As our recent post about the leaked audio of Donald Trump advocating sexual assault highlighted, internalized misogyny is a very real phenomenon. It is an insidious issue in our culture, fueled by the sexism and misogyny that every girl and woman experiences throughout their lives. Today, we’re taking a look at what exactly internalized misogyny is — and how we can fight back against it.
In the United States, there are pervasive stereotypes and myths about women and girls that we find in almost all aspects of our culture. From the lie that girls don’t like (or aren’t good at) science and math to the myth that women are emotionally unstable and manipulative, our society is steeped in misogyny. It isn’t surprising that girls who grow up in this toxic stew start to believe these negative things about women and girls — because they have heard these sexist messages repeated throughout their lifetimes, often from trusted adults like parents, teachers and other authority figures.
As a consequence of hearing these lies, stereotypes and myths, girls and women often internalize these messages. They believe that all women are catty, that women are (or should be) passive, that rape victims must have “asked for it,” or that women just are not as smart and capable as men. These beliefs are reinforced by the men in their lives, who also grew up hearing the same messages about women and girls and who act accordingly. This isn’t a voluntary assumption of a worldview, but an involuntary process because we are socialized to believe these things to be true. Nobody is born sexist; we pick up these attitudes as we grow, observe, learn and understand the society that we live in — which happens to be a misogynistic one.
The upshot of this absorption of sexist messages is that many women have negative ideas about women and girls — despite being women. That is internalized misogyny.
Internalized misogyny presents in different ways. It can be a female politician who dismisses horribly sexist remarks advocating sexual assault as “bad boy talk.” It can be a woman who says that a rape victim was “asking for it” by dressing a certain way, or calling someone who accuses a man of sexual assault a tramp. It can be saying “I’m not like other girls,” as a way to show that you’re different and better than the negative stereotypes. It can be saying that you don’t get along with other women or girls because they’re “too much drama.” It can be blaming a victim of domestic violence for being or staying with her abusive partner.

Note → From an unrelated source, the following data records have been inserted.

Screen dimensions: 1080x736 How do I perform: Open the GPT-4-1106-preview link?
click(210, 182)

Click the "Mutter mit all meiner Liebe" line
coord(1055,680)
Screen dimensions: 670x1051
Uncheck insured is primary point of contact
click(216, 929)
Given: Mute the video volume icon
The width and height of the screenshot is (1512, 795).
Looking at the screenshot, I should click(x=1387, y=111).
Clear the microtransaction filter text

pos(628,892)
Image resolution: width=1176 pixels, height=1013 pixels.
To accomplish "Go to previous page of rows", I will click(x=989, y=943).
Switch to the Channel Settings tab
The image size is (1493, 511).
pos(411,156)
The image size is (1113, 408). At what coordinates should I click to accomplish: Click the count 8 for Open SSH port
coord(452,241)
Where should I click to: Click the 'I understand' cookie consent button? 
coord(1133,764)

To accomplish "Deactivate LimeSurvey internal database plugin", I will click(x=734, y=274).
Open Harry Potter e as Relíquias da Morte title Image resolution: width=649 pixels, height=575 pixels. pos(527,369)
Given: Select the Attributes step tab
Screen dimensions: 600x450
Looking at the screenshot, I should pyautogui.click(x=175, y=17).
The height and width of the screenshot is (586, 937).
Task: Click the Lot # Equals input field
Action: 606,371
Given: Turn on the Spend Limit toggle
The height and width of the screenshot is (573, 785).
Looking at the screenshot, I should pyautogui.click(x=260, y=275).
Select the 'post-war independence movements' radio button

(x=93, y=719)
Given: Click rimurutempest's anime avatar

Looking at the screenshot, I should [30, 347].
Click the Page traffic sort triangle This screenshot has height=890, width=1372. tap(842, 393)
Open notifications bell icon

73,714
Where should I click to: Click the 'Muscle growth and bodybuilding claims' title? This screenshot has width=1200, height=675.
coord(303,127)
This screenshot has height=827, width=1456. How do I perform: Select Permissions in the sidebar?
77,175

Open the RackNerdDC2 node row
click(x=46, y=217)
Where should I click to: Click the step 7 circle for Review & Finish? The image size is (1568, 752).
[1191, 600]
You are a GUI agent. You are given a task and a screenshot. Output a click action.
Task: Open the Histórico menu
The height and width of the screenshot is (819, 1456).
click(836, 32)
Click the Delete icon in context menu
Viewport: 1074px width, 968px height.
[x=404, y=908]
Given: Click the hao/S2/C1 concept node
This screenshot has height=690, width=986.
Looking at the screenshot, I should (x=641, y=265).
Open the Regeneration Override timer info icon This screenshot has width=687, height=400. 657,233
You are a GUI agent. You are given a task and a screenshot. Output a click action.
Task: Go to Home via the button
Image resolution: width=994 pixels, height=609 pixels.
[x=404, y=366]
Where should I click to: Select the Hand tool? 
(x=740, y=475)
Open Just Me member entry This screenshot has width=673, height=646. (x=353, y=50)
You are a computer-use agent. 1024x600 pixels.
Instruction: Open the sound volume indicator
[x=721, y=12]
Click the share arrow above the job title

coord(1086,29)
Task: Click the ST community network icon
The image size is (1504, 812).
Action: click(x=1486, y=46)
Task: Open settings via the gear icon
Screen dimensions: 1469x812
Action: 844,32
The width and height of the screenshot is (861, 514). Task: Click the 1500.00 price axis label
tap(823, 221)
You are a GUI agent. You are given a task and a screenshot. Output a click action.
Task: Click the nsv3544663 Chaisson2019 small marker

It can also result in a negative self-image, as women internalize messages about how they should look or act. Many women or girls find themselves unacceptable, with body image issues and eaten disorders often driven by these primarily male cultural expectations. It can cause women to question or doubt themselves, saying things like, “I may be wrong, but….” or “It was nothing” to downplay accomplishments.
Internalized misogyny prevents girls and women from forming healthy relationships with each other. It contributes to isolation, which can then be exploited by abusers. And it can lead women and girls to define themselves in very negative terms.
So what can we do to combat internalized misogyny? The first step is to acknowledge that it exists. Never assume that just because a woman said something that it cannot possibly be sexist or misogynistic; because of internalized misogyny, women are just as capable of making negative, untrue remarks about other women. Next, challenge your own beliefs. When you find yourself saying something negative about another woman, whether it is about the way she is dressed, her body or her morals, stop and think. Why are you saying this? Is it because you have been conditioned by society to think that women should look, act or be a certain way? Finally, call out sexism and misogyny in all of its forms — from both women and men, girls and boys. Be an example, and change the pattern of socialization that leads our girls and boys to internalize these harmful myths about women. Challenging an engrained thought process like internalized misogyny is difficult, but we can make a difference through our own actions.